__THE PROBLEM__: Copy the records again, requests included, from the line that contains "Where should I click to: Click the search" through the line that contains "[x=183, y=284]", and shift each click coordinate in the answers by -32.

=== RECORDED DATA ===

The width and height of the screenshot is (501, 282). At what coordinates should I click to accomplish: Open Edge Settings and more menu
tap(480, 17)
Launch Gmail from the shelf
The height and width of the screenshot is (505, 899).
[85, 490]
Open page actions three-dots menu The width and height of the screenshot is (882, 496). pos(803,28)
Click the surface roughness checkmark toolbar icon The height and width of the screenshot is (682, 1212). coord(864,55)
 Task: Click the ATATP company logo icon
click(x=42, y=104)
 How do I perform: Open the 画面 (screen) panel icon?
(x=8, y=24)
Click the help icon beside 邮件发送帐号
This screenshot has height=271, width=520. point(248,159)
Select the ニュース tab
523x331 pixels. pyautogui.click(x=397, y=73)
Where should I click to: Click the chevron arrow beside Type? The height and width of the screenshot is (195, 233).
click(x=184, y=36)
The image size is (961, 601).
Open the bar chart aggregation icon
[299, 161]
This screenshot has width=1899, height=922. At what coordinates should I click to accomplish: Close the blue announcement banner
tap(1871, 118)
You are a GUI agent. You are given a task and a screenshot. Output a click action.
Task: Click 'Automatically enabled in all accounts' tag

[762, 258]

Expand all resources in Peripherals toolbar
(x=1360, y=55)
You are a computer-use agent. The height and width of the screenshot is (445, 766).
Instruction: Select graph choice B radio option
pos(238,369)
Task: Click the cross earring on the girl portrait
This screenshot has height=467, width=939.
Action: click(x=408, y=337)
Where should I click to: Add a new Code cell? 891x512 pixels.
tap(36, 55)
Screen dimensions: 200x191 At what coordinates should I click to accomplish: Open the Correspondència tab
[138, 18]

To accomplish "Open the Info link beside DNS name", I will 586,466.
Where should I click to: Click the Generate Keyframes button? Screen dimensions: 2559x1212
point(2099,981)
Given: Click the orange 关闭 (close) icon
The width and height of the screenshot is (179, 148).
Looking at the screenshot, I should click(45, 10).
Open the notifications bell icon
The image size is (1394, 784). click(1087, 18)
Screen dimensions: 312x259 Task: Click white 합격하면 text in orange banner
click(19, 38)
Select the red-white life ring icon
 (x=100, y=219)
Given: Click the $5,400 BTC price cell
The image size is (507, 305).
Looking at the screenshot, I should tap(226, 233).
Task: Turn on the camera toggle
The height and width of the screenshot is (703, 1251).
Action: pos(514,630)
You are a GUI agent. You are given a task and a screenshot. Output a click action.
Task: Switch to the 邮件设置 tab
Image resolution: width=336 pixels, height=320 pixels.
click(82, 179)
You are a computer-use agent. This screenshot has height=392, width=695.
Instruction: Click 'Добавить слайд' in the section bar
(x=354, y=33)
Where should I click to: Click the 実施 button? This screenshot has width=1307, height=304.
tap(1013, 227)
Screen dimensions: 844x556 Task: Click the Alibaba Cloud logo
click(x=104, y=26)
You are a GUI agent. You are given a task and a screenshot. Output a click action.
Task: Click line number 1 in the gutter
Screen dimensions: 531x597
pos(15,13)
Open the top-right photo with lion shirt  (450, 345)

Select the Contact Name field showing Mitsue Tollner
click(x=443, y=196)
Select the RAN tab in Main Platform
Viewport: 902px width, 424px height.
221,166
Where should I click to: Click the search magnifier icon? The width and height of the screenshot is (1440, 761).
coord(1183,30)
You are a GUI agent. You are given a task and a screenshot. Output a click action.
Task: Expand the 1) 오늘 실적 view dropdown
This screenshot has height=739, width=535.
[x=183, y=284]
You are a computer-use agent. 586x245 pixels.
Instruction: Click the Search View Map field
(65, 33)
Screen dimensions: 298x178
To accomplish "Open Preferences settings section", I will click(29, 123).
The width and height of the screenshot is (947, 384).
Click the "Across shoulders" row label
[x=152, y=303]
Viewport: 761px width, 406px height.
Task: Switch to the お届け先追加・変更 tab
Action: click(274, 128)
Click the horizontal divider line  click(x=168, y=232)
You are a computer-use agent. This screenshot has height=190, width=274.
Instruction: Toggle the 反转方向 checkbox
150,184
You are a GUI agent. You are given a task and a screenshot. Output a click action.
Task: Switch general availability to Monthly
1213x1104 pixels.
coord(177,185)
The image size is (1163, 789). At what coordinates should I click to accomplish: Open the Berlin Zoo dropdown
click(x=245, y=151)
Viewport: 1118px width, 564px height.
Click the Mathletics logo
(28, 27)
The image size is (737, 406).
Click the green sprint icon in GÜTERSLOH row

===

__THE RESULT__:
Where should I click to: Click the search magnifier icon? The width and height of the screenshot is (1440, 761).
coord(1151,-2)
You are a GUI agent. You are given a task and a screenshot. Output a click action.
Task: Expand the 1) 오늘 실적 view dropdown
This screenshot has height=739, width=535.
[x=151, y=252]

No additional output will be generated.